Frank’s father - who was originally from Charsfield in North Suffolk - was the Driver (or operator) of a steam-driven Threshing Machine, which was used to separate seeds from the stalks and husks. 

After he left school, Frank became a Groom, looking after horses.  In 1907, just over 2 years after his father’s death, he married 22 year old Florence Alice Cant, who was from Ipswich.  They made their home in Lawford, and it was there, that their first two children were born, both of whom were sons.
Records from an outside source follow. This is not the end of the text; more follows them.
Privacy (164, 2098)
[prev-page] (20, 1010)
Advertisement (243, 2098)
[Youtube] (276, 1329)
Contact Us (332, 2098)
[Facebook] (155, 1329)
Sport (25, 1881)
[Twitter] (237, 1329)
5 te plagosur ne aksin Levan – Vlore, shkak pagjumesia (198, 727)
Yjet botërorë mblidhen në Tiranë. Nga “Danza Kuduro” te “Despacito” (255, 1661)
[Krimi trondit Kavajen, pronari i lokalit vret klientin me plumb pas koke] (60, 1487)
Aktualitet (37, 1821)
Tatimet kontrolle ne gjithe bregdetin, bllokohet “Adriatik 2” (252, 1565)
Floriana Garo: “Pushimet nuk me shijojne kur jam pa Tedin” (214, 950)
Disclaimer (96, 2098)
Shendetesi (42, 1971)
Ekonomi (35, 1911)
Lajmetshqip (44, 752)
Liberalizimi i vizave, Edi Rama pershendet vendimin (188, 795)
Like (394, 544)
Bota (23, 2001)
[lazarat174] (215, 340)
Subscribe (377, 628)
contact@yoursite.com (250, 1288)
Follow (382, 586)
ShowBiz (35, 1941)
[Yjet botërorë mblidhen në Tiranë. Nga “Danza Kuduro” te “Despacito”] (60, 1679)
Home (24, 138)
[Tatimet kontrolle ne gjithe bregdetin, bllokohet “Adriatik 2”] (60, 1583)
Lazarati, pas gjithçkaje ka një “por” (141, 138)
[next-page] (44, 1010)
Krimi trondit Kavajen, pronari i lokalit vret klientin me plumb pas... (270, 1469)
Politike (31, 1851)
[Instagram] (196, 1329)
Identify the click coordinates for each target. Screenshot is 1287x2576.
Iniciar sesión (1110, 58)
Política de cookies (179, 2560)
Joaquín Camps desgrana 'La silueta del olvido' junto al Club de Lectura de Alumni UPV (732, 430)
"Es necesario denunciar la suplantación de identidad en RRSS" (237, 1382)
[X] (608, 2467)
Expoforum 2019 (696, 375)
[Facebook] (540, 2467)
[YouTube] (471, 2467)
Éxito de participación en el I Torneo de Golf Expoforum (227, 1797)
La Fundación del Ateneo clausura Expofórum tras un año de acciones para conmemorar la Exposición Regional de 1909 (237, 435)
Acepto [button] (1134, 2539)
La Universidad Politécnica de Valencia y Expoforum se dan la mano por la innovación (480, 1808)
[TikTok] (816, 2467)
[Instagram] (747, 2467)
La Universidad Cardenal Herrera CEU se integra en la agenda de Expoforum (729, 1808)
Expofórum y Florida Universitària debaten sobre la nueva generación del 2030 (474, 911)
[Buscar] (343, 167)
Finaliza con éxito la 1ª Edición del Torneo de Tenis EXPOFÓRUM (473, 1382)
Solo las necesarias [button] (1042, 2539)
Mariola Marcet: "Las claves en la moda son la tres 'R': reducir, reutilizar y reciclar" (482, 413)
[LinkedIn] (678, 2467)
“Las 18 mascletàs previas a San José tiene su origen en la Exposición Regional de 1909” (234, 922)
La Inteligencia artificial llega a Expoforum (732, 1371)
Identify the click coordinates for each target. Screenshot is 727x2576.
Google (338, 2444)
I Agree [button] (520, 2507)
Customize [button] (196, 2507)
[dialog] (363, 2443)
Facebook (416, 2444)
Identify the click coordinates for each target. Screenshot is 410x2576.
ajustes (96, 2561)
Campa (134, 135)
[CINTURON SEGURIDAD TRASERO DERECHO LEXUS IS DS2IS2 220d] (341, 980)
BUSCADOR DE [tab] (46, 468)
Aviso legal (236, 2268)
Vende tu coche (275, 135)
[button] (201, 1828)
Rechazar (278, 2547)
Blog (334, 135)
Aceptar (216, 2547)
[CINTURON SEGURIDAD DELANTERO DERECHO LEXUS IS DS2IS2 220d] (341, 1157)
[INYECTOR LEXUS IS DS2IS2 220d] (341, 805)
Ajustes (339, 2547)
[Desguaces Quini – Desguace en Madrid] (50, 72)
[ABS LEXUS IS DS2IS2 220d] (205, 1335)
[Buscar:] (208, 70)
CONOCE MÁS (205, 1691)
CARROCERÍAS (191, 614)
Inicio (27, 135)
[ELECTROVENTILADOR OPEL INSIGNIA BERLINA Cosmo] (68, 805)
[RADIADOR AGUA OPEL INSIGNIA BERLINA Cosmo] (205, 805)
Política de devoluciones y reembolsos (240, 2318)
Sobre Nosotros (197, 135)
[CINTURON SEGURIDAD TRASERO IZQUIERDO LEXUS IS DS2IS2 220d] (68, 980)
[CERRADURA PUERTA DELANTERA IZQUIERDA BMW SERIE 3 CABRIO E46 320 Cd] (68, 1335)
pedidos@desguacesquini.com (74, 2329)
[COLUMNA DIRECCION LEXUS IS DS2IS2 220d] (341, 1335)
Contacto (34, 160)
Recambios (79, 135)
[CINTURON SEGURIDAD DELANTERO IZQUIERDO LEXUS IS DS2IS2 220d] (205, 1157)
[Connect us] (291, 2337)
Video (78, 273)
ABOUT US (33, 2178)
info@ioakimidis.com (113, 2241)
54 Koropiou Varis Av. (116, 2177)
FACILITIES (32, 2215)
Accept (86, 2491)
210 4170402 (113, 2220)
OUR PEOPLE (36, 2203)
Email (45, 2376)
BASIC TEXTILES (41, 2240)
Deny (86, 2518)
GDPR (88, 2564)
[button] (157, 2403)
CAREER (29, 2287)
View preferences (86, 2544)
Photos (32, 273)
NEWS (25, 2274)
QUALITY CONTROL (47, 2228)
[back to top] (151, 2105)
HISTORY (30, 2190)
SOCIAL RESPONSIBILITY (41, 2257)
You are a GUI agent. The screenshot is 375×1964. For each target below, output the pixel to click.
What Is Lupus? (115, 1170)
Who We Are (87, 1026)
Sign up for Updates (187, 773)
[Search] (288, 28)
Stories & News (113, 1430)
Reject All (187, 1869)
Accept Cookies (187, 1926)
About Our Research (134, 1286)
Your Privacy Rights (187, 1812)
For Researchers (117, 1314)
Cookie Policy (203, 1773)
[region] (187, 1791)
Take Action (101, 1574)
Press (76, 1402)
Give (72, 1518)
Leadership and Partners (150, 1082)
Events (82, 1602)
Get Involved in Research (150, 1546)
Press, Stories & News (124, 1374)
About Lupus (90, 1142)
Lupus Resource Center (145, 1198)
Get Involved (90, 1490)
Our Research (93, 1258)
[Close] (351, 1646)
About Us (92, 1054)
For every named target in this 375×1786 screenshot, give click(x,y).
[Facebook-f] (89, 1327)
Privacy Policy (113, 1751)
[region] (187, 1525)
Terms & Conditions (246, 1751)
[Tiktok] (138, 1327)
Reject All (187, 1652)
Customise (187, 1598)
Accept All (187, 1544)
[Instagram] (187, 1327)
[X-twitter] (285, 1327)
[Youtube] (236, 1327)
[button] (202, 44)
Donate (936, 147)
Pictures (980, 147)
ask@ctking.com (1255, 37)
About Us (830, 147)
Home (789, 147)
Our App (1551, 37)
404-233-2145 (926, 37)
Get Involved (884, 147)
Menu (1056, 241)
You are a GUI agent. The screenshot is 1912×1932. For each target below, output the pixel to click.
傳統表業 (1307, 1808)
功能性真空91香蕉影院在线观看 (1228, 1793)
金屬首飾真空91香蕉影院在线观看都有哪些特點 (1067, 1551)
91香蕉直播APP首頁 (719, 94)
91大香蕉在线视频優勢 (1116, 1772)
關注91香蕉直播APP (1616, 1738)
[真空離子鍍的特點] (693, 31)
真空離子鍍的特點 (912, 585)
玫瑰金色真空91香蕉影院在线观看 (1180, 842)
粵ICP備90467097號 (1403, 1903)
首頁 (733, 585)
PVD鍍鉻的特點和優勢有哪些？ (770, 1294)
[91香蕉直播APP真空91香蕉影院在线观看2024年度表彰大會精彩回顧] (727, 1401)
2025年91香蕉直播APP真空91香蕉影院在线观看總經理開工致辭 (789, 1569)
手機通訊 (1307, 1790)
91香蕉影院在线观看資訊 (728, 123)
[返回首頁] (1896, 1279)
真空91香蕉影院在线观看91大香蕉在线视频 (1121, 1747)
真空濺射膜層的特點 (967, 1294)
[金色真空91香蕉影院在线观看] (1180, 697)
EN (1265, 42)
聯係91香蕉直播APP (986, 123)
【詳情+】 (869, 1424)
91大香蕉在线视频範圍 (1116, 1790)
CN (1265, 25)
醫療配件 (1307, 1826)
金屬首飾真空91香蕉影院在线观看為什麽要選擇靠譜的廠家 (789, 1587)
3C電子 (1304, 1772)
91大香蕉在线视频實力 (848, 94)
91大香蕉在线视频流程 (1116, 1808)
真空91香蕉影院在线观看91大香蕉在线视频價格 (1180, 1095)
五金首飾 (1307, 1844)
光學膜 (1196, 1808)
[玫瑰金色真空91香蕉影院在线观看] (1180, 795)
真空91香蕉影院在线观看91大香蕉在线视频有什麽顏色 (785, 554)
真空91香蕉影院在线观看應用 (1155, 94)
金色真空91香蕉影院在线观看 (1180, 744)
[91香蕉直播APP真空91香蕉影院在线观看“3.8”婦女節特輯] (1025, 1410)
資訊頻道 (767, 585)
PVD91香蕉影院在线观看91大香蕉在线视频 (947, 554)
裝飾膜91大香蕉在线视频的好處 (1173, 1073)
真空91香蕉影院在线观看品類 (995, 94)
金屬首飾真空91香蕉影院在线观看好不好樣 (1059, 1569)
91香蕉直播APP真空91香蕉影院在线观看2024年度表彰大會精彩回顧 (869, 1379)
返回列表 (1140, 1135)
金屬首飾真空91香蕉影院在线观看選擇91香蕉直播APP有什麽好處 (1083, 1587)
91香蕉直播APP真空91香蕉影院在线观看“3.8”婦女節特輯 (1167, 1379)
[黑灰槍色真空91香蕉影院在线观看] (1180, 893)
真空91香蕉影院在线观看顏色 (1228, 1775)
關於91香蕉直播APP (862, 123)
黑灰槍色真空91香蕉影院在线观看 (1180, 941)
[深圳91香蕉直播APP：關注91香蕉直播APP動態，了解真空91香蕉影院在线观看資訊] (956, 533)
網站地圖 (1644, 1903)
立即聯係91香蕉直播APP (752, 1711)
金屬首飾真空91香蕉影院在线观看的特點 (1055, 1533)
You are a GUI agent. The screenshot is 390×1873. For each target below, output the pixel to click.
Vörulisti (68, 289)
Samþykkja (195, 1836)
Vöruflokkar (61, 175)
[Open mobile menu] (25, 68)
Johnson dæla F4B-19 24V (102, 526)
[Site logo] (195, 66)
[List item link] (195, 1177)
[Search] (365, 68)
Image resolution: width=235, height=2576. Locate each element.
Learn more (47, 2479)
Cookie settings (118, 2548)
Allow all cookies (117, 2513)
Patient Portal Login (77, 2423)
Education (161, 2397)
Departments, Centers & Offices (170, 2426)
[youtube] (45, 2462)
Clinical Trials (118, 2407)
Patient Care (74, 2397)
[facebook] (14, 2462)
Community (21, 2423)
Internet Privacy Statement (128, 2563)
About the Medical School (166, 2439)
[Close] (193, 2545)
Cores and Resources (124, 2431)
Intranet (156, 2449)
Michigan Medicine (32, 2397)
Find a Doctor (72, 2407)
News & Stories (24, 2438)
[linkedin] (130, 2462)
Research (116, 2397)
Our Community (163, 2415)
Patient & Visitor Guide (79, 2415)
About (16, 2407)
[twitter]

Frank and Florence would have five children together, three boys and two girls.  They moved away from Lawford, and by April of 1911 they were living at Foxboro, near Woodbridge in Suffolk, where Frank was a Coachman.  They stayed in that locality for another four years, before moving to Great Bromley shortly before Frank joined the British Army.

It is not clear at this point whether Frank volunteered to join the British Army in late 1915, or whether he was conscripted into the Army in early 1916.  However, it is almost certain that he arrived in France on 22 December 1916.  Five days later Frank was part of a reinforcement draft of 151 men who joined the 8th Battalion of the Bedfordshire Regiment, at the town of Bethune.

At various times over the next four months the Battalion took its turn manning the trenches in what was called the Loos Salient, near the mining town of Lens.  The Salient was a bulge two miles deep jutting into the German line, and had initially been created by the British gains at the Battle of Loos in 1915.

On the night of 30th April 1917 - after five days in the reserve trenches - the 8th Bedfords relieved another battalion who were manning the front line trenches.  The very next day Frank was killed. 

Frank and the two other men from his Battalion who were killed on the same day, were buried side by side in a small military cemetery approximately 3 miles behind the front line, in the village of Mazingarbe.  They rest there still, in what is now called the Philosophe British Cemetery.